Filip’s wife of seven years, Linda, pairs the wine.
She has worked in the restaurant industry for 15 years, she knows Filip’s style well and tries to find small producers in Germany and France.
The pair are adorable.
I start with a simple beet dish beet with beets from a biodynamic farm, smoked dried duck and goat milk and then Filip’s take on blinis and I realize this dinner is different.
I’m going to be lonely.
One of the best parts of a meal is sharing something amazing with another person and from the beginning I know this is an amazing meal and I am so thankful Peter insisted that I come here.
I just wish I had someone to share this with.
But as the meal progresses I start to reconsider my loneliness.
With each course Filip brings out the food, crouching to explain to his guests what the food is and where the ingredients come from.
It’s always some local farm only an hour or so away, most importantly he explains why he made the dish or what inspired it.
I’m not sure if the other guests realize it is Filip serving the courses.
He brings me an incredible dish of carrots, hazelnut and reindeer – with seabuck thorn, hazelnut mayo, hollandaise sauce and wild mushrooms.
I had never thought carrots could be beautiful, delicate and ridiculously delicious until I tried this dish.
I see others sitting, laughing, talking in a group, unaware or appreciative.

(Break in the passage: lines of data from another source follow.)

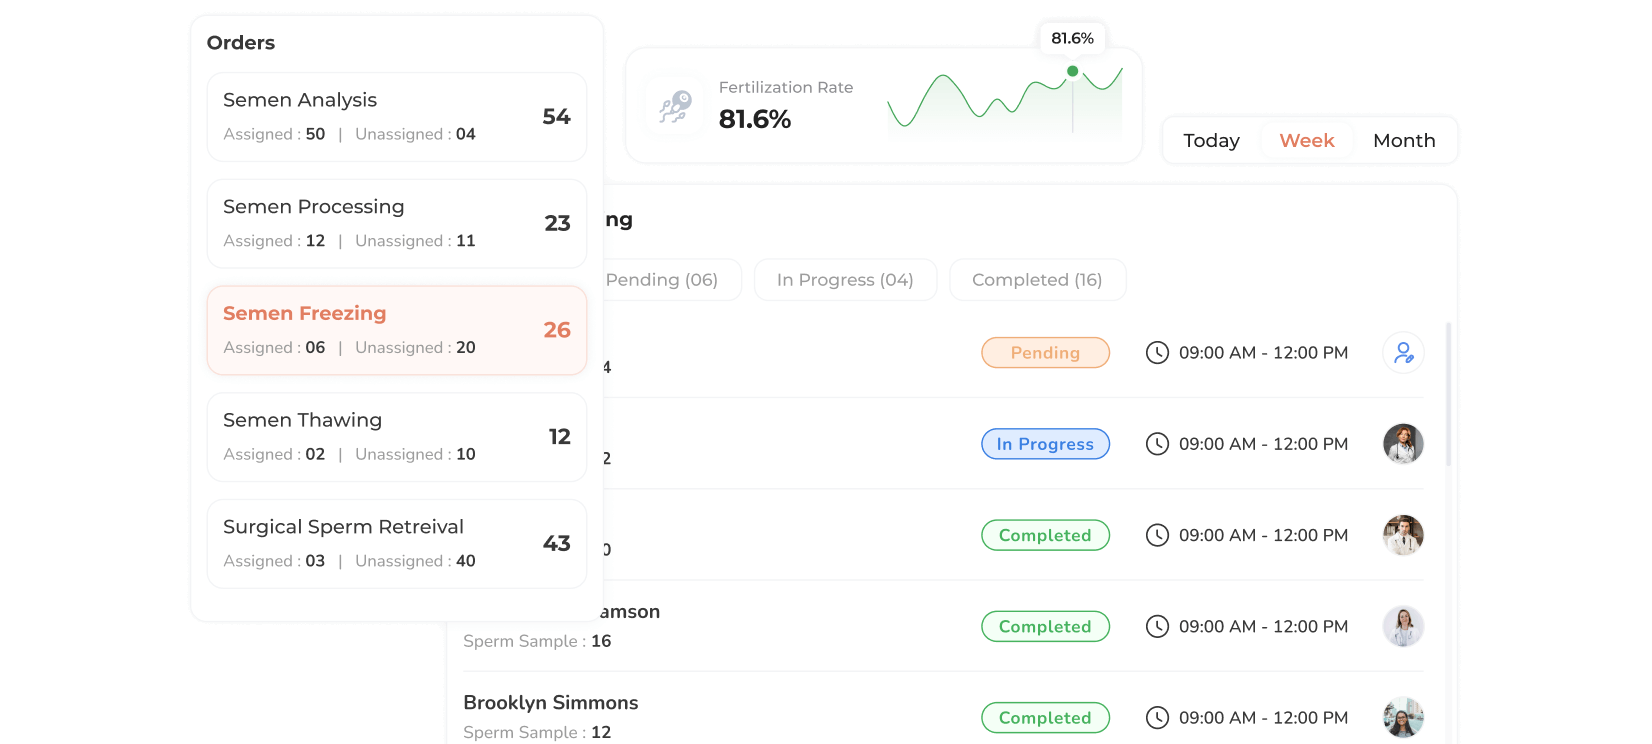This screenshot has height=744, width=1652.
Task: Click the clock icon on the In Progress row
Action: pos(1157,444)
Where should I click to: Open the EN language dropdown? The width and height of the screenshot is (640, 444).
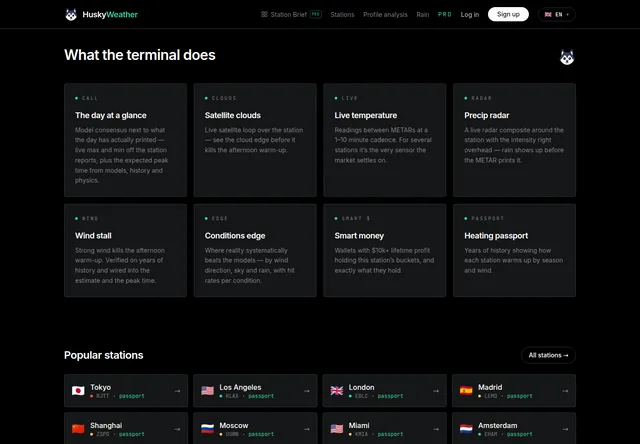[556, 15]
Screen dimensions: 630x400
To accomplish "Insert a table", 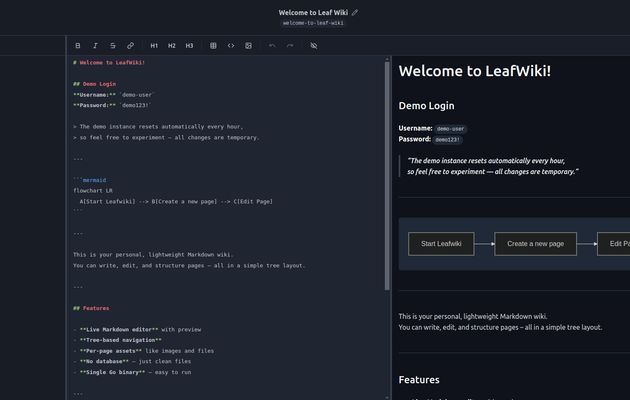I will (x=213, y=46).
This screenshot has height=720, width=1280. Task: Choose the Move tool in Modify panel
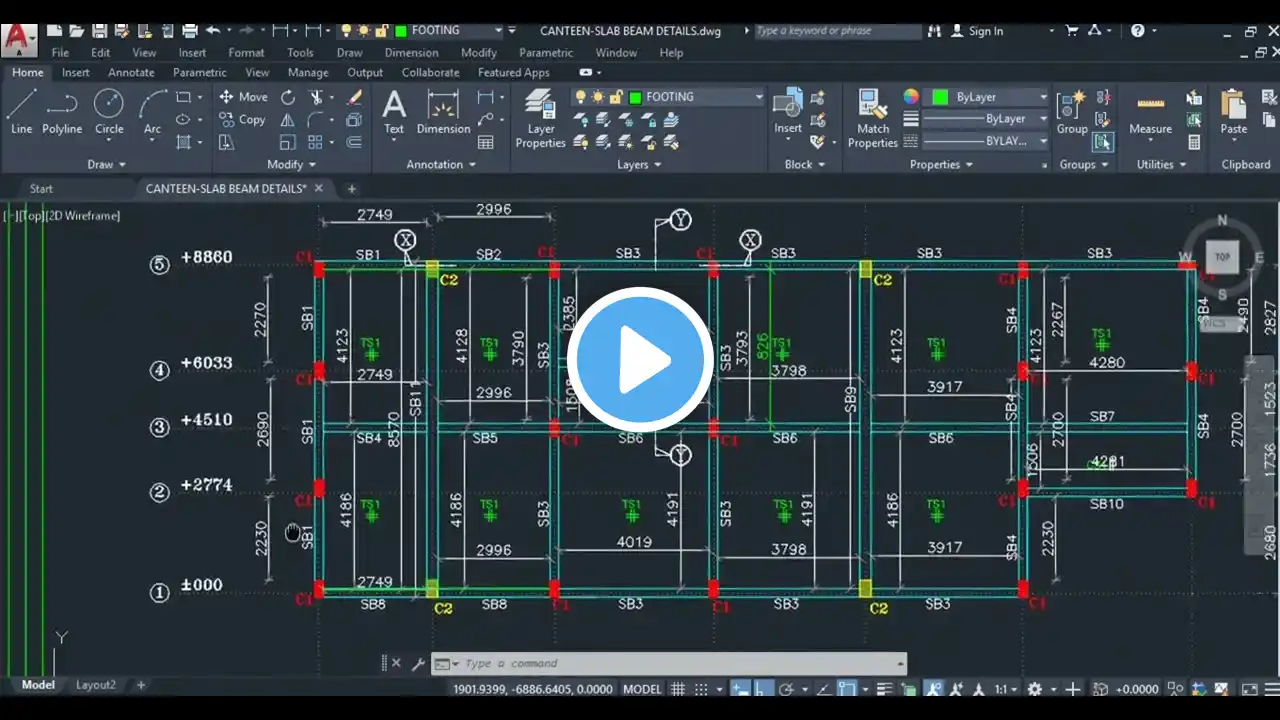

They are oblivious to the best food in Helsinki.
By the time Filip returns to pour the brown butter sauce over the burbot and celeriac I am quite content to be alone because there is nothing to distract from the food.
No mindless conversation, just food and I can sit with my thoughts, marveling in how fortunate I am to experience this meal.
Linda comes by with wine and shares that Filip believe fish need to swim two times: the first time in water, the second time in butter.
They lived in Norway where cooking fish perfectly is a mandatory.
And with that a 2.5 hour meal passed with a blink.
At the beginning I told Linda that I did not eat dessert so she offered a cheese plate from a biodynamic farm in Denmark where the cows only eat grass and hay.
And while Filip knew I did not like anything sweet he insisted I try the green tea “snow” from frozen yogurt.
He explained when it’s cold outside we need to bring snow inside.
I could not argue with the man.
It is rare that I would describe a meal as beautiful. I have recounting many as fucking awesome or insanely delicious but Filip’s food is simple and delicate.
There is a sense of fragility that requires someone with such skill to transform a dish from basic to exquisite.
And if you’re wondering yes, Filip makes it to the chef crush list. The first restaurant I would recommend in Helsinki would be Ask Restaurant.
At 4 courses for 55 Euro and accompanying wine pairing for 50 Euro, it was an absolute bargain and a pleasure to pay.